_Directions_
Give again, unaltered, the lines of the listing below that run from the line having "台币汇率查询 (803, 1081)" through the line having "[Bild Aussenansicht Fürstenfeldbruck]".

_Exercise data_
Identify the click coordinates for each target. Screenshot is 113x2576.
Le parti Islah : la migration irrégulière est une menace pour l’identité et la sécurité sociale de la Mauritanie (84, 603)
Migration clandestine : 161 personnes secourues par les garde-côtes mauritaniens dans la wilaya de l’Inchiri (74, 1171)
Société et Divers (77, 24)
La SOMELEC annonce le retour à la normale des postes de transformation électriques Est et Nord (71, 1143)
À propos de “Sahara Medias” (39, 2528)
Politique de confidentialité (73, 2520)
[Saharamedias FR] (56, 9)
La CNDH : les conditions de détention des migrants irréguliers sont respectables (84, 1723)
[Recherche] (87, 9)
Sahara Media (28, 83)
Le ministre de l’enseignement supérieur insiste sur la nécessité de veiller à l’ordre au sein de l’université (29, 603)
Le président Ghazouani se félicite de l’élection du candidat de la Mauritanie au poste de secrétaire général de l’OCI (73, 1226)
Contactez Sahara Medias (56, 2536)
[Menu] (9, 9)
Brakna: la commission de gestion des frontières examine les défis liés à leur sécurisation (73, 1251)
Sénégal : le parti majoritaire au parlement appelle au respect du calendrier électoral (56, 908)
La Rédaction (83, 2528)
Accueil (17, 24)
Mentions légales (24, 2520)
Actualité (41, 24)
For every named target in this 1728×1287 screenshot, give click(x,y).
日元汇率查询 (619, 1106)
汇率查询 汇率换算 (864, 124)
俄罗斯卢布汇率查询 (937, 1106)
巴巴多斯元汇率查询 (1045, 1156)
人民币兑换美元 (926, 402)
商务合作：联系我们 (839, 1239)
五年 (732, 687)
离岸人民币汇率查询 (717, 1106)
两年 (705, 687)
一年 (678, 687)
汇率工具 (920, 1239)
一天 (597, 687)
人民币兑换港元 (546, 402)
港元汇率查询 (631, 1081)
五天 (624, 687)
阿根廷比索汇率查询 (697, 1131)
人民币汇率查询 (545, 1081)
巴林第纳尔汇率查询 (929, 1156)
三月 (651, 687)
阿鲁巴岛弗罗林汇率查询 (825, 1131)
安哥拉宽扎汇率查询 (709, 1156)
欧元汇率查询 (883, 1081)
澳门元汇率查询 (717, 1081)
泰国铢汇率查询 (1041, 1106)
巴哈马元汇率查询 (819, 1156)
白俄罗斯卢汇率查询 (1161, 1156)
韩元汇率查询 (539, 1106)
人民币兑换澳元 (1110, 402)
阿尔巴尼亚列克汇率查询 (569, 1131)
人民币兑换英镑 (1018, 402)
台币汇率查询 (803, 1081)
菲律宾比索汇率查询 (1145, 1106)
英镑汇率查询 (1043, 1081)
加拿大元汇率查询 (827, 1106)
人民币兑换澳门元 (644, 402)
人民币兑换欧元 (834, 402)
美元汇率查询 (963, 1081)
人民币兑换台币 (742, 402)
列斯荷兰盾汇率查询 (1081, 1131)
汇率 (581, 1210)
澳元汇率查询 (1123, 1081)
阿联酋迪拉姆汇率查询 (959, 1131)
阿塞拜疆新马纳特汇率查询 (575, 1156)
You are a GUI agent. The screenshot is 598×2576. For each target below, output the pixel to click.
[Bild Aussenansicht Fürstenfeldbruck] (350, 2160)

...

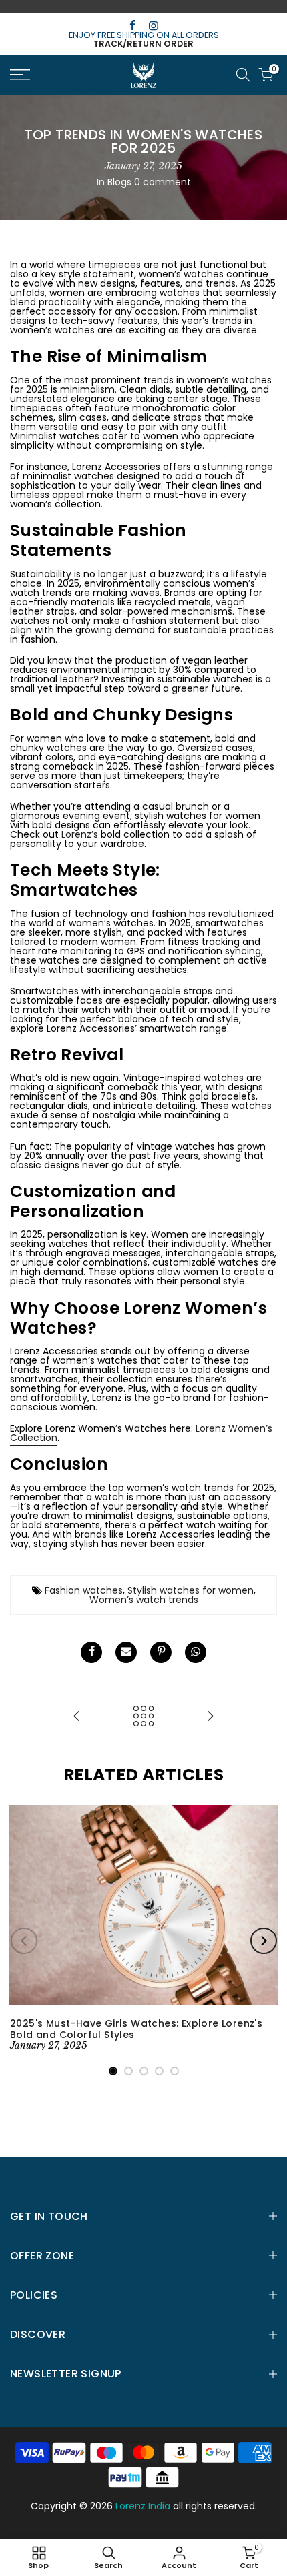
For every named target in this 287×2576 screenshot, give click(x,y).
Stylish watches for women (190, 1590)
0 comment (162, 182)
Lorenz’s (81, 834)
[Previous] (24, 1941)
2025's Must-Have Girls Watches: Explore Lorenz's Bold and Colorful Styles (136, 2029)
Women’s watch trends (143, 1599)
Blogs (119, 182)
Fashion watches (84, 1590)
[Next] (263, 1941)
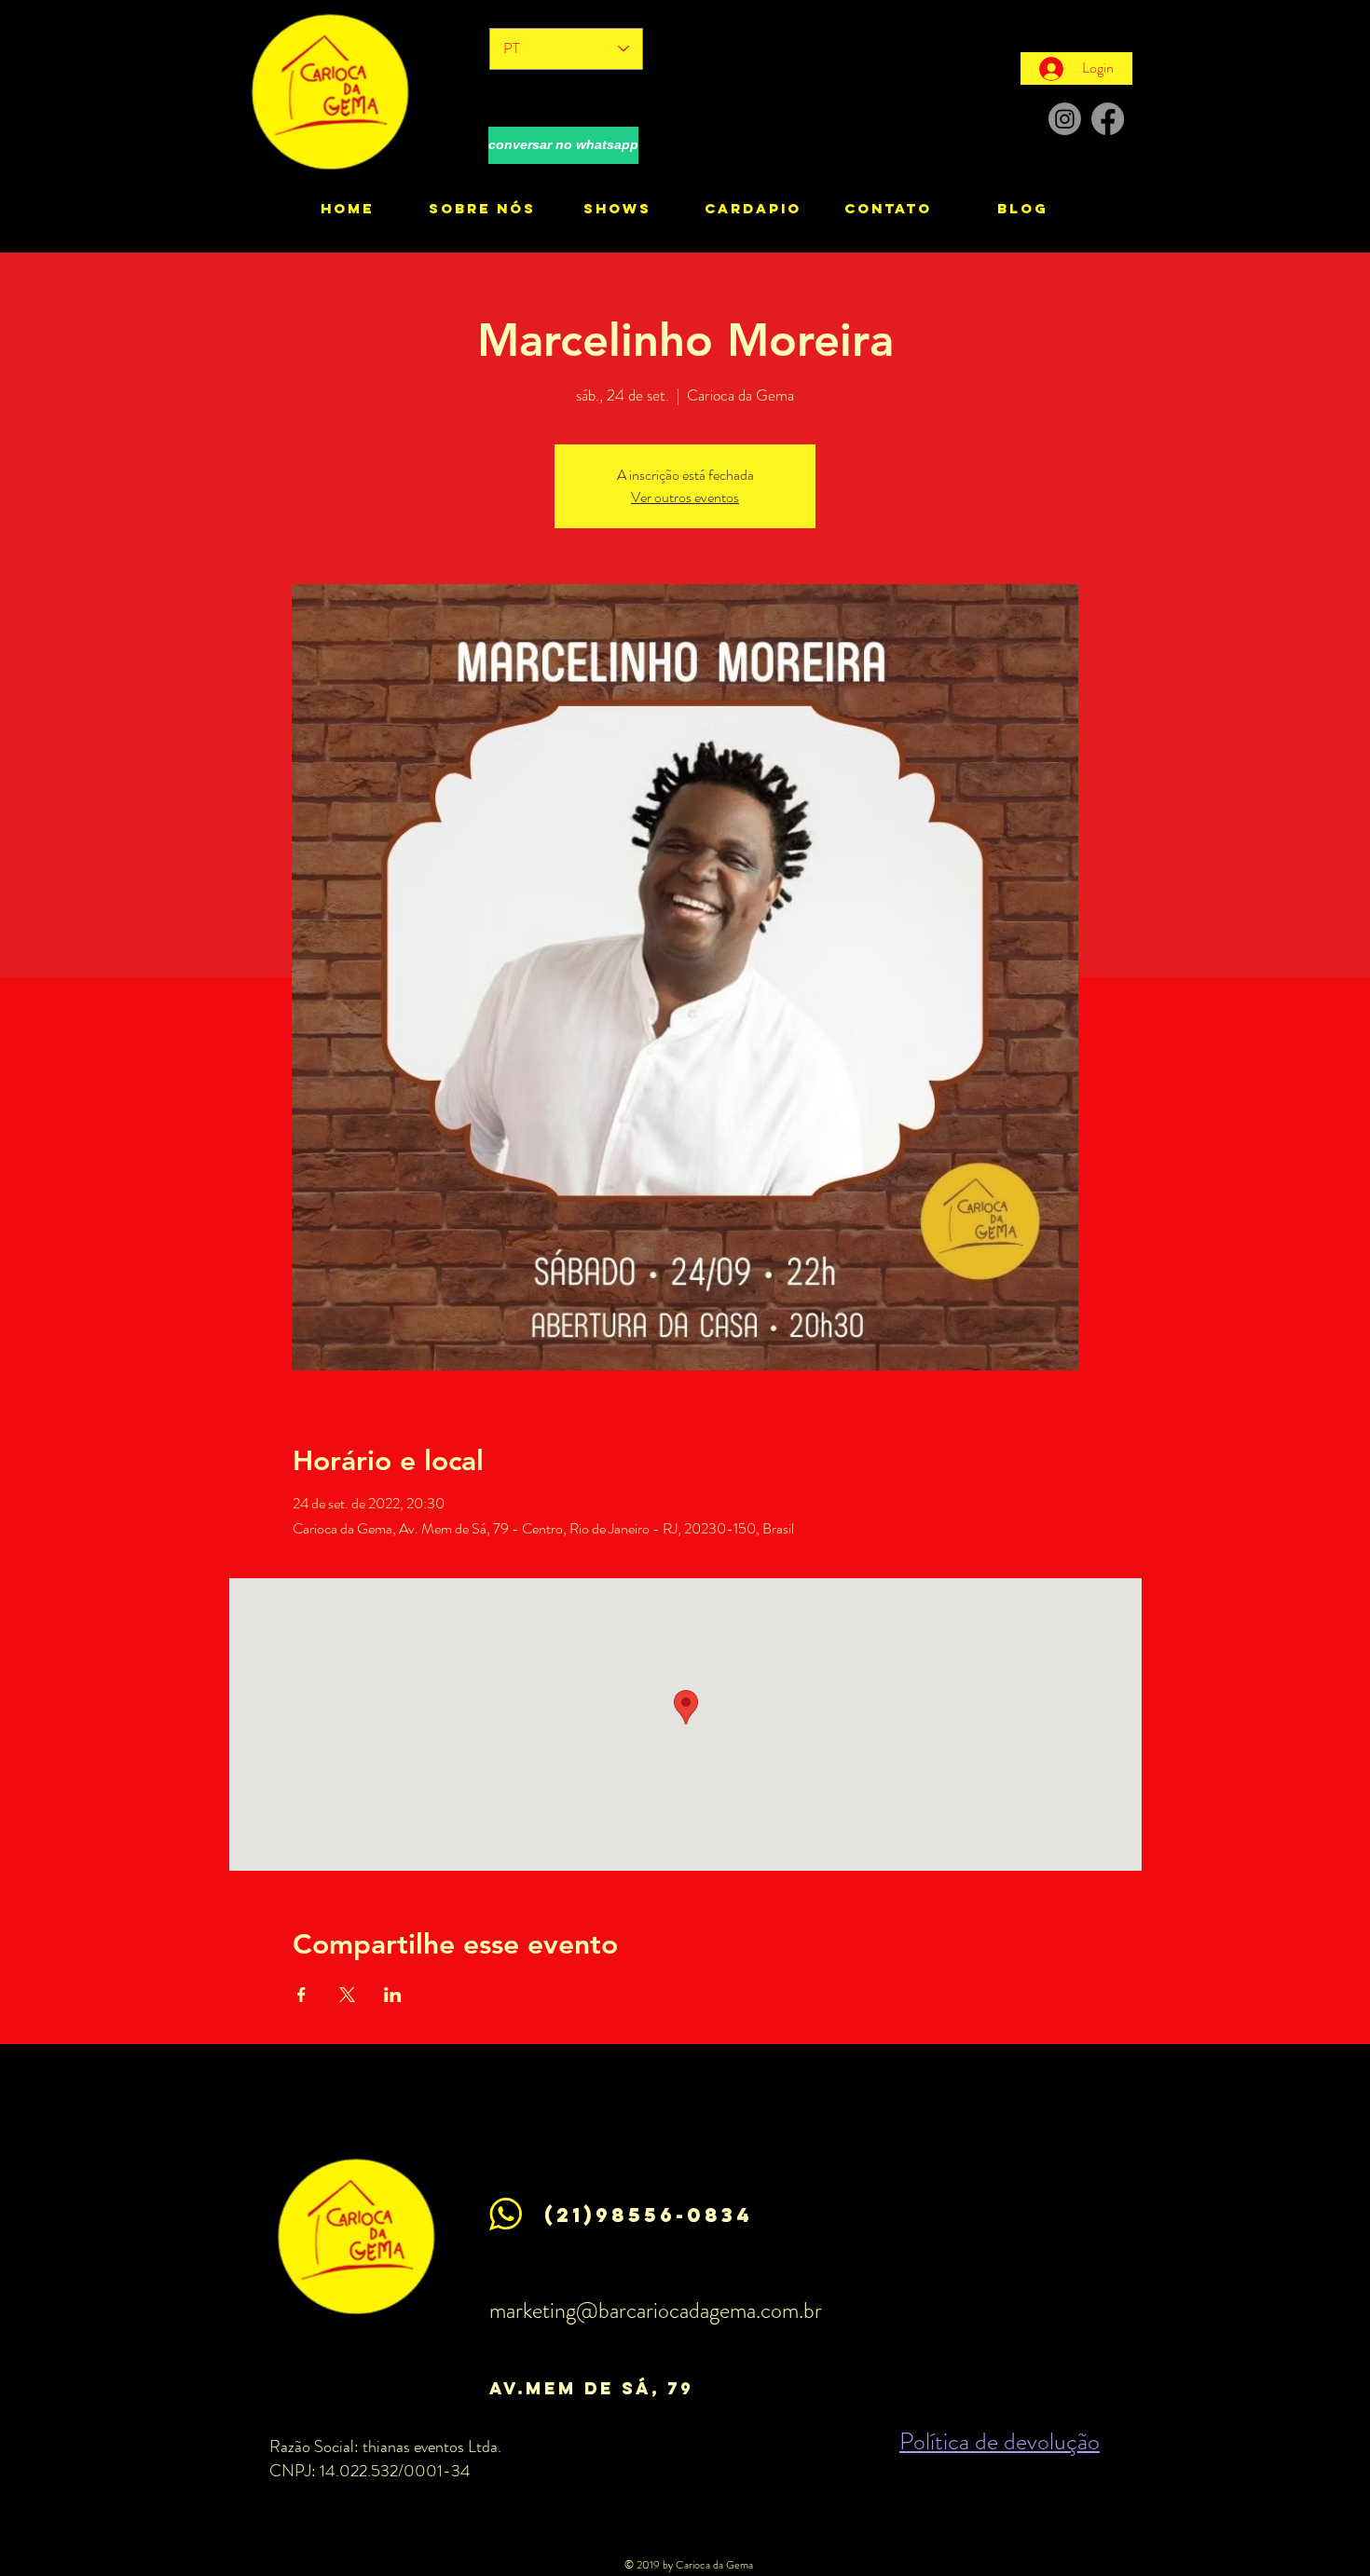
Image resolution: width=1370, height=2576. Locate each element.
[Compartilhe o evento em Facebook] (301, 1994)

---

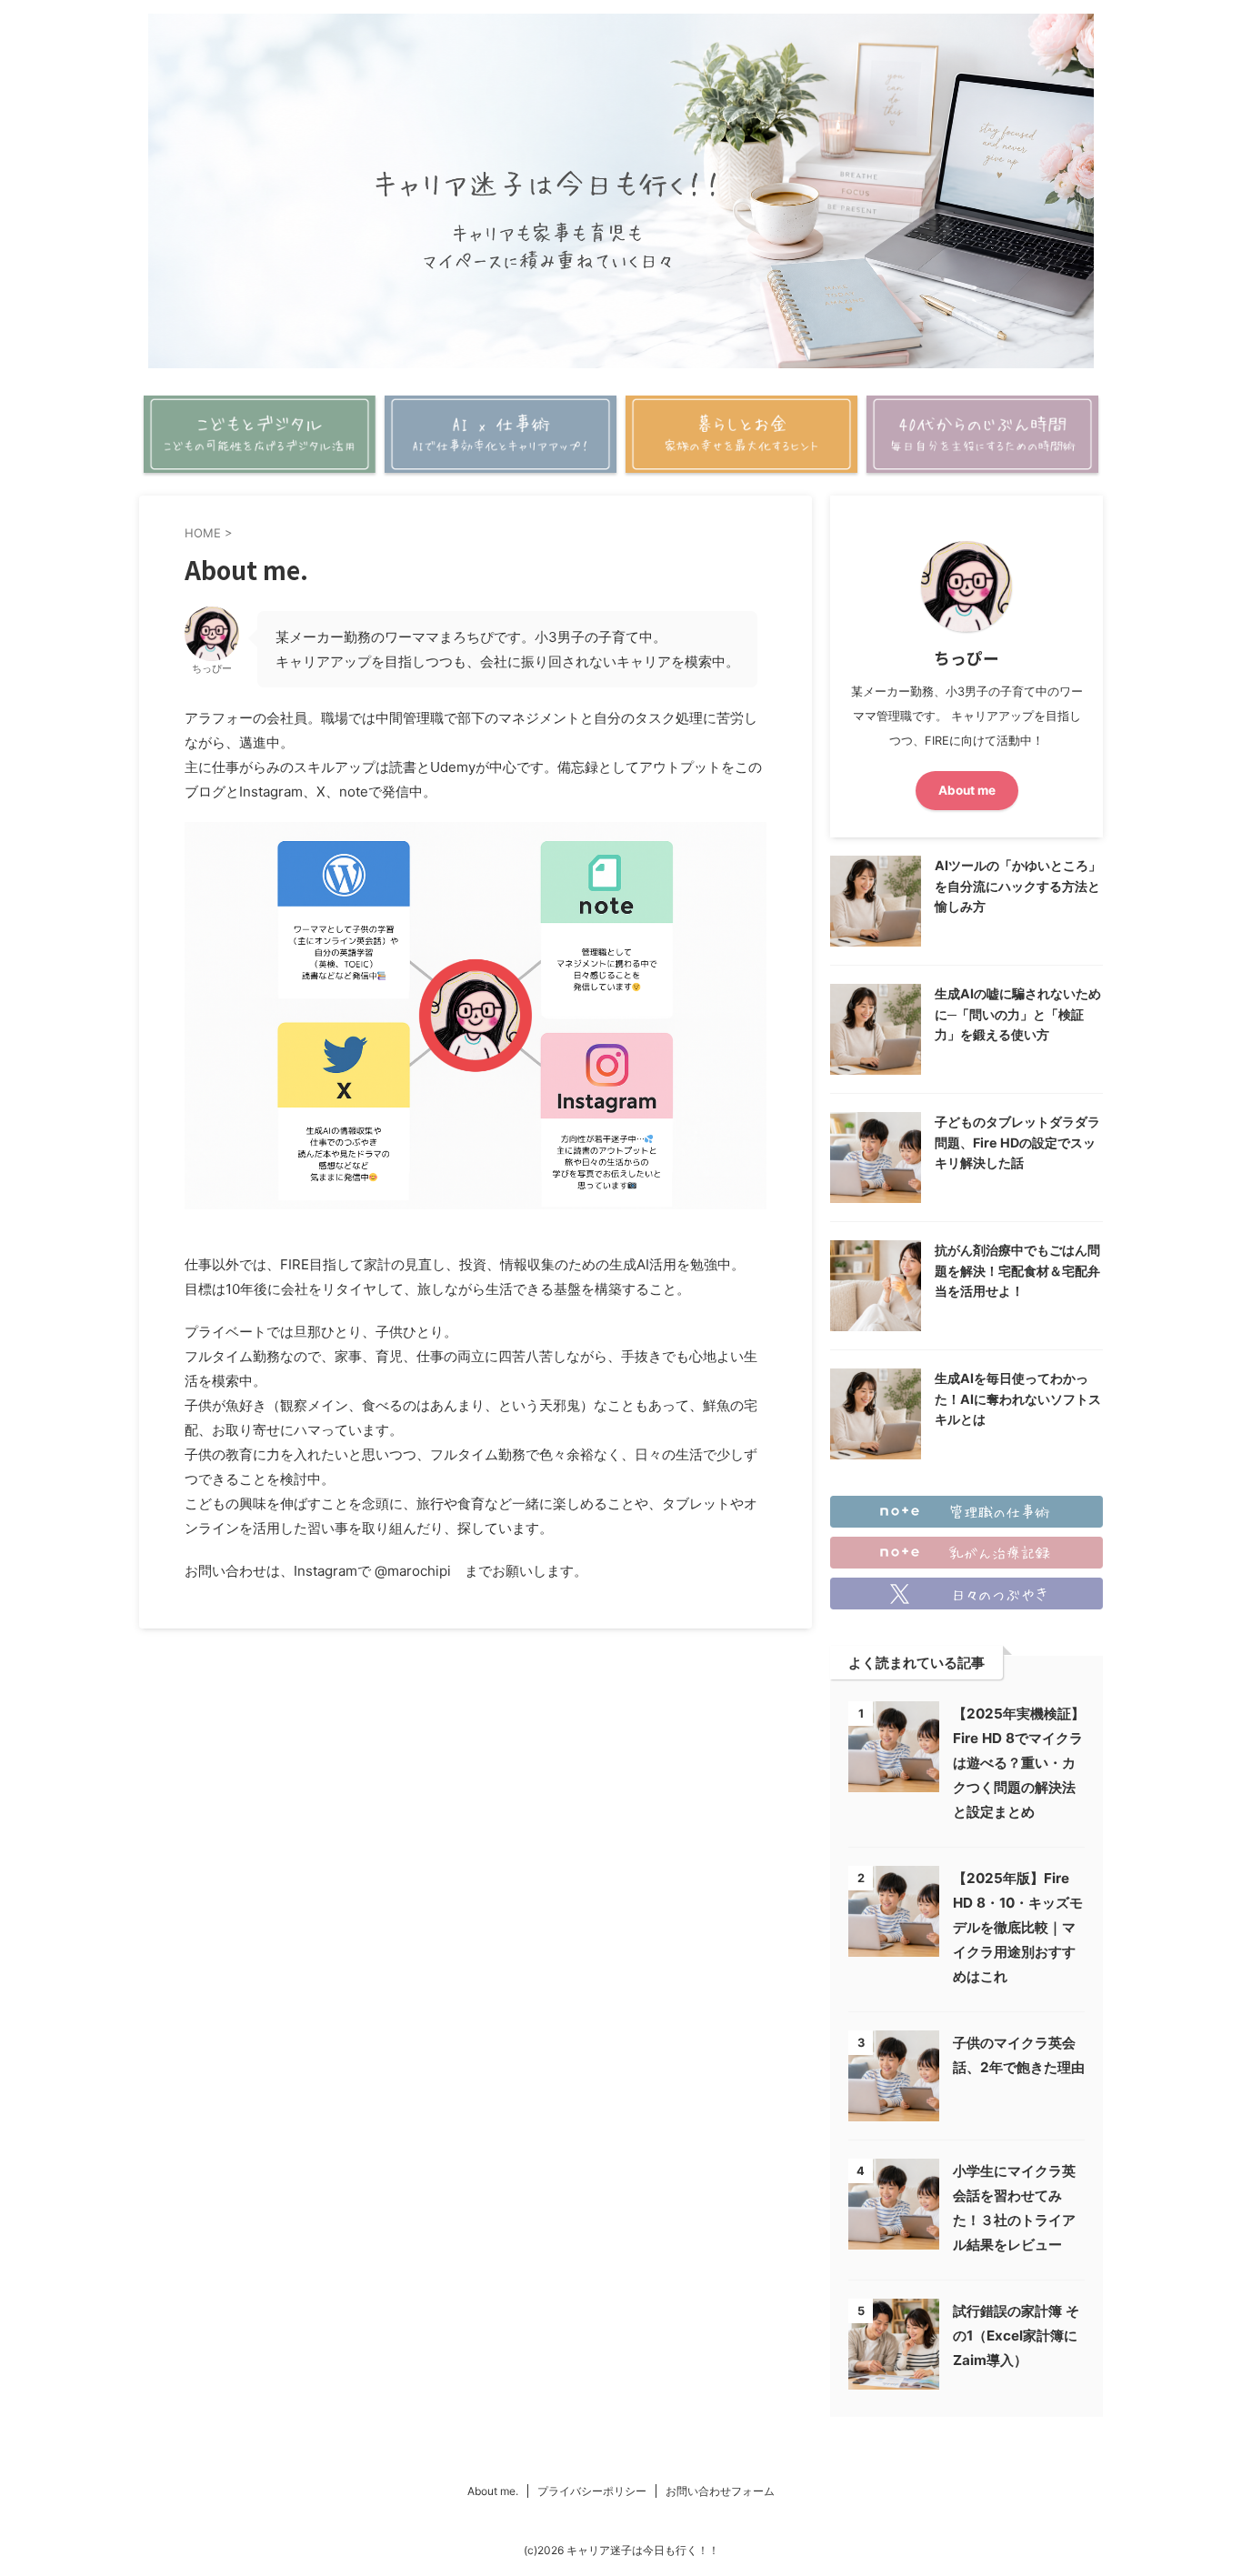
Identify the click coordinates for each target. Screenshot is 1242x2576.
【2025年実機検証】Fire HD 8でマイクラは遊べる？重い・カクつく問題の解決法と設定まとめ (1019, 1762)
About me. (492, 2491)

_Solved exercise_
台币汇率查询 (803, 1081)
菲律宾比索汇率查询 (1145, 1106)
英镑汇率查询 (1043, 1081)
加拿大元汇率查询 (827, 1106)
人民币兑换澳门元 (644, 402)
人民币兑换欧元 (834, 402)
美元汇率查询 (963, 1081)
人民币兑换台币 (742, 402)
列斯荷兰盾汇率查询 (1081, 1131)
汇率 (581, 1210)
澳元汇率查询 (1123, 1081)
阿联酋迪拉姆汇率查询 (959, 1131)
阿塞拜疆新马纳特汇率查询 (575, 1156)
You are a GUI agent. The screenshot is 598×2576. For each target below, output the pixel to click.
[Bild Aussenansicht Fürstenfeldbruck] (350, 2160)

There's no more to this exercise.